Rail-only: A Low-Cost High-Performance Network for Training LLMs with Trillion Parameters
Weiyang Wang, Manya Ghobadi, Kayvon Shakeri, Ying Zhang, Naader Hasani
TL;DR
This work tackles the rising cost and latency of hyperscale LLM training networks by analyzing LLM traffic patterns and showing that high-bandwidth cross-GPU connectivity is concentrated within HB domains and rails, not across all GPUs. It introduces Rail-only, a spineless interconnect that preserves full connectivity within rails via per-rail Clos networks while removing the spine, enabling routing with minimal overhead and low fault exposure. The authors provide an analytic iteration-time model, HB-domain sizing guidance, and a cost/power analysis demonstrating 38%–77% network-cost reductions and 37%–75% energy savings, with only 8.2%–11.2% overhead for MoE all-to-all traffic. The design is shown to be practical for both standard LLMs and MoE variants, offering substantial real-world impact for deploying large-scale, energy-efficient training clusters.
Abstract
This paper presents a low-cost network architecture for training large language models (LLMs) at hyperscale. We study the optimal parallelization strategy of LLMs and propose a novel datacenter network design tailored to LLM's unique communication pattern.
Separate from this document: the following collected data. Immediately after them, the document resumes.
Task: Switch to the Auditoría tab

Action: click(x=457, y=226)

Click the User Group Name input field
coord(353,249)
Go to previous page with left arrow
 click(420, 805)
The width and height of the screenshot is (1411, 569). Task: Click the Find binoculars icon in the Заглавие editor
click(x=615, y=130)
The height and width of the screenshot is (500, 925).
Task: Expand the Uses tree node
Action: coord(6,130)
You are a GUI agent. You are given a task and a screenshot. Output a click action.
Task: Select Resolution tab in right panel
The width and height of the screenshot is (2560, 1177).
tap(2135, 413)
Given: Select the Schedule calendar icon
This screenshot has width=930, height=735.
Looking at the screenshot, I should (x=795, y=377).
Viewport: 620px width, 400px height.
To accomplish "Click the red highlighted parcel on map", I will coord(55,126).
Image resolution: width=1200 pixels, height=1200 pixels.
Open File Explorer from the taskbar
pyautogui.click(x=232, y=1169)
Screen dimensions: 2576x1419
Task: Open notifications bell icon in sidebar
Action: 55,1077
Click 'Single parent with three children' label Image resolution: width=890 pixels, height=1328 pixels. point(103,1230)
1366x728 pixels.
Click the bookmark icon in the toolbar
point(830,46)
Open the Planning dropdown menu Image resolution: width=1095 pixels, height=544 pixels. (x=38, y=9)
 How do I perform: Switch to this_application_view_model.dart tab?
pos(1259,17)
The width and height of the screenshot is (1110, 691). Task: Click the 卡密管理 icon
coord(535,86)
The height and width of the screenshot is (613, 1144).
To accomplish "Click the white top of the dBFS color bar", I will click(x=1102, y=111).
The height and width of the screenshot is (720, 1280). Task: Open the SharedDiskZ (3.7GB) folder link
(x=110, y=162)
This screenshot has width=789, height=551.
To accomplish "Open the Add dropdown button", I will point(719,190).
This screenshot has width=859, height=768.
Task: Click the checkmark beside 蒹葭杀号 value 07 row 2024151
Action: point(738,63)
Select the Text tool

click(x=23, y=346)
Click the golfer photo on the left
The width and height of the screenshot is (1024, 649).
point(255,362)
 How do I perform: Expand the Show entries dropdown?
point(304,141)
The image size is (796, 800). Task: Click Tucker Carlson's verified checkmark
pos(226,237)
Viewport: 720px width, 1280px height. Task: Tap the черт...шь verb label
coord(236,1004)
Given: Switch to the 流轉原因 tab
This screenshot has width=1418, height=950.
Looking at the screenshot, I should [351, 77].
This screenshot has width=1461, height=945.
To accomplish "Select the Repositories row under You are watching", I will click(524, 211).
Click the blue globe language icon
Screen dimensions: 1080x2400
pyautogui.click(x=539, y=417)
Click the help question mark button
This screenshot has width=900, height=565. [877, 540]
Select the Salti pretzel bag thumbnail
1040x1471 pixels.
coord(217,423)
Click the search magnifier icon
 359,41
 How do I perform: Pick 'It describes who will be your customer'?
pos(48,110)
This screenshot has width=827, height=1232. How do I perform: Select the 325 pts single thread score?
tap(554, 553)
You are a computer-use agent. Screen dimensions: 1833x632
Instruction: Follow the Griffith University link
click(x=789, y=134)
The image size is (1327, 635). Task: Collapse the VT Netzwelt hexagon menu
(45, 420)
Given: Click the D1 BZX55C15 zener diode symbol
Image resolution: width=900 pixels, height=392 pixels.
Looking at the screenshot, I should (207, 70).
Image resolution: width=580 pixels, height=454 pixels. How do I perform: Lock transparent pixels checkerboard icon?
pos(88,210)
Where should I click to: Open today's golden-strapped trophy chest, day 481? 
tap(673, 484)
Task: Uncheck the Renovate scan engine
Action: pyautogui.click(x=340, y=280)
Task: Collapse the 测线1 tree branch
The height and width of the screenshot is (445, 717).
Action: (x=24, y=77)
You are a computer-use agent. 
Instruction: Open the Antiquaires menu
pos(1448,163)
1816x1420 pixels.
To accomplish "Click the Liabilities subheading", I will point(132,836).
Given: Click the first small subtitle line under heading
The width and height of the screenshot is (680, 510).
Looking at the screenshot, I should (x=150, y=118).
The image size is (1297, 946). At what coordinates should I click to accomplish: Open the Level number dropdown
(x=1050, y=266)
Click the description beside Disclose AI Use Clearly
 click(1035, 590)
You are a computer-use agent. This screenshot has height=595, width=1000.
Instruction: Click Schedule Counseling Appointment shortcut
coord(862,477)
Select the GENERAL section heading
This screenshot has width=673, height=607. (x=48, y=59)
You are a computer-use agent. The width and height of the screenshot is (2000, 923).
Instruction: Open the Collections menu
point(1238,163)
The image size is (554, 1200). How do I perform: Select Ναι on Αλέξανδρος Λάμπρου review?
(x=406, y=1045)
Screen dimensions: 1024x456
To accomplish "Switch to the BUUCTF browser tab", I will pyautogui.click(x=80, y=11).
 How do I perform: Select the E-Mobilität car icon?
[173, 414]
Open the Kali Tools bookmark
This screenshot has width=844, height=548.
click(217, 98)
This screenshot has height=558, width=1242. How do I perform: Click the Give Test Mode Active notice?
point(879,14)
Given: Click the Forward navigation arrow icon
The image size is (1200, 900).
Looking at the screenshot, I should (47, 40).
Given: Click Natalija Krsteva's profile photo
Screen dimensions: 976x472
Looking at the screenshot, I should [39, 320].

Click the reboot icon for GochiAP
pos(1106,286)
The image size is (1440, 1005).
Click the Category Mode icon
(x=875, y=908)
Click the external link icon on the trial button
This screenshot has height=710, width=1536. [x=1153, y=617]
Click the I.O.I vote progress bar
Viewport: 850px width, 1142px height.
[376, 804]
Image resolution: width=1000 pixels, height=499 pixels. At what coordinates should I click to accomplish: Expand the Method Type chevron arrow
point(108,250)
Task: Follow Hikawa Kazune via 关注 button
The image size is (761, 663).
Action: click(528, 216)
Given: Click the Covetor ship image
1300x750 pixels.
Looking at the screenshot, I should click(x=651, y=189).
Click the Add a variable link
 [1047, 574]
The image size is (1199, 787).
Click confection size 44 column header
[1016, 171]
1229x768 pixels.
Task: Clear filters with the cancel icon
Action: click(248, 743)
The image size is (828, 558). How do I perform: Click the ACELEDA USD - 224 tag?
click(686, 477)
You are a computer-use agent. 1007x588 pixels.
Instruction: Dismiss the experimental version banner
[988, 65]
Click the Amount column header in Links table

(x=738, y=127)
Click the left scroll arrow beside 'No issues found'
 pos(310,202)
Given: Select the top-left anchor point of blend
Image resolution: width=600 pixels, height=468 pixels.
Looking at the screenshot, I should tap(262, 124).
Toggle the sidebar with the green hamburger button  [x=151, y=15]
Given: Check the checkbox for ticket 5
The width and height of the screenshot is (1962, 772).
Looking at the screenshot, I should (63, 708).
We show that LLM training generates sparse communication patterns in the network and, therefore, does not require any-to-any full-bisection network to complete efficiently. As a result, our design eliminates the spine layer in traditional GPU clusters. We name this design a Rail-only network and demonstrate that it achieves the same training performance while reducing the network cost by 38% to 77% and network power consumption by 37% to 75% compared to a conventional GPU datacenter. Our architecture also supports Mixture-of-Expert (MoE) models with all-to-all communication through forwarding, with only 8.2% to 11.2% completion time overhead for all-to-all traffic. We study the failure robustness of Rail-only networks and provide insights into the performance impact of different network and training parameters.